North Korea test-fires ballistic missile

Elias Hubbard
May 14, 2017

North Korea fired on Sunday a ballistic missile from a region near its west coast that flew 700 kilometres (430 miles), South Korea's military said, days after a new leader took office in the South pledging to engage in dialogue with Pyongyang.

It was not clear what type of ballistic missile was launched, although the US Pacific Command said that "the flight is not consistent with an intercontinental ballistic missile". Japanese officials, however, said the missile flew for about 30 minutes, traveling about 800 kilometers (500 miles) and reaching an altitude of 2,000 kilometers (1,240 miles) - a flight pattern that could indicate a new type of missile.

The reports about this particular test are causing considerable concern: If the data are correct, this missile had considerably longer range than those previously.

Before Sunday, North Korea had attempted at least nine missile launches on six occasions since US President Donald Trump was inaugurated in January.

The latest test was the North's first launch since a U.S. missile defence system that has been deployed in the South became operational on 2 May, and comes shortly after a failed ballistic missile test on 29 April.

"The president said while South Korea remains open to the possibility of dialogue with North Korea, it is only possible when the North shows a change in attitude", his spokesman said.

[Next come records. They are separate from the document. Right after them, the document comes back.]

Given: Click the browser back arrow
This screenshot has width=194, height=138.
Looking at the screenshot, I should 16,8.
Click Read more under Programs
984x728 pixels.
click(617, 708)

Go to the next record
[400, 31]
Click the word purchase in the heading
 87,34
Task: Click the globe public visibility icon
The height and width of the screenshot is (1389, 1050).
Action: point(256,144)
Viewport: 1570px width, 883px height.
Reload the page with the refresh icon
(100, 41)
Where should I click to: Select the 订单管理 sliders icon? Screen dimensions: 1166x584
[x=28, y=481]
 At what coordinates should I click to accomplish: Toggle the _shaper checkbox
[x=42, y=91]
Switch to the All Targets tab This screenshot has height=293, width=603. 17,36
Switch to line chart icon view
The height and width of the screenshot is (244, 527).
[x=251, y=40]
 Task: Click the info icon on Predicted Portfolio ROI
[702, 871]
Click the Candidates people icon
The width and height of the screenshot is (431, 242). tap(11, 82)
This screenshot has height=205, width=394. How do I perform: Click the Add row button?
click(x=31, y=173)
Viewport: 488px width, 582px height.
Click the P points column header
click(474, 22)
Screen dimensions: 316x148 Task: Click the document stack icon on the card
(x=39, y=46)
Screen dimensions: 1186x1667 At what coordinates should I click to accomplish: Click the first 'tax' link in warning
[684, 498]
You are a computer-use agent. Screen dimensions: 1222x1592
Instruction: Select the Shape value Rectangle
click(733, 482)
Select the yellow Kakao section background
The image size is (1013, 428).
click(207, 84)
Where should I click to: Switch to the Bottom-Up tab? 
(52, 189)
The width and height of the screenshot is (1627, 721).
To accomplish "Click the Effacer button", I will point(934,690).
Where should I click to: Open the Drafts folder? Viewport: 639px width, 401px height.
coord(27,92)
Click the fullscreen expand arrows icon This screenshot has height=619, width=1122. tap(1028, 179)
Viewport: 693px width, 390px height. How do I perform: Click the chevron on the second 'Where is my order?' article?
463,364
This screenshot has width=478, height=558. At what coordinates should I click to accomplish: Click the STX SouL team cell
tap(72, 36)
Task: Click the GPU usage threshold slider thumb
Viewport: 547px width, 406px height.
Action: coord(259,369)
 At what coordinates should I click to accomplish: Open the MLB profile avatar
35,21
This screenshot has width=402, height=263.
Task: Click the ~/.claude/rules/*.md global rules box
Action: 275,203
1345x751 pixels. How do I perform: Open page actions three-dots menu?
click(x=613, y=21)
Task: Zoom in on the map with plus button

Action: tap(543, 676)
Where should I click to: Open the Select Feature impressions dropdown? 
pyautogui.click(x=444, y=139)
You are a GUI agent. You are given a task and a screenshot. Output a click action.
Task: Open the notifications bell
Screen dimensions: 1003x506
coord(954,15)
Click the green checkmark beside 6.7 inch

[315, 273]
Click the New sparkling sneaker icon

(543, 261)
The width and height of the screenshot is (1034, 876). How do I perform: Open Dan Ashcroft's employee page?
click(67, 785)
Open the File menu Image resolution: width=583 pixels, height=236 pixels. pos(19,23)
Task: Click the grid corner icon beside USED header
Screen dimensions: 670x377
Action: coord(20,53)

Prime Minister Shinzo Abe repeated the protest in comments to reporters.

"With the missile impacting so close to Russian soil - in fact, closer to Russia than to Japan - the President can not imagine that Russia is pleased", Spicer said".

Tong Zhao, an analyst with the Carnegie-Tsinghua Center for Global Policy, said if the missile does have the range to hit Guam, it could give North Korea "a regional nuclear deterrence", meaning it might not need to pursue an intercontinental ballistic missile (ICBM) which could reach the U.S. mainland.

Press secretary Sean Spicer said in a statement late Saturday that President Trump was briefed on the test.

Outside militaries and experts will closely analyze what the North fired.

While Pyongyang regularly tests shorter-range missiles, it is also working to master the technology needed to field nuclear-tipped missiles that can reach the United States mainland.

Russian Federation responded to North Korea's test by putting its far eastern air defenses on high alert, according to a report from the RIA-Novosti news agency.

"The timing is not coincidental", Schuster said, adding that Kim may be trying to get Putin more involved in the situation on the Korean Peninsula.

Inada's remarks suggest the missile might have been on a "lofted" trajectory, meaning it could have a far longer range than it actually flew.

The missile was sacked early on Sunday from a region named Kusong located northwest of Pyongyang, where the North previously test-launched an intermediate-range missile it is believed to be developing, the last time in February.

The North has staged two atomic tests and dozens of missile launches since the start of past year in its quest to develop a nuclear warhead capable of reaching the US.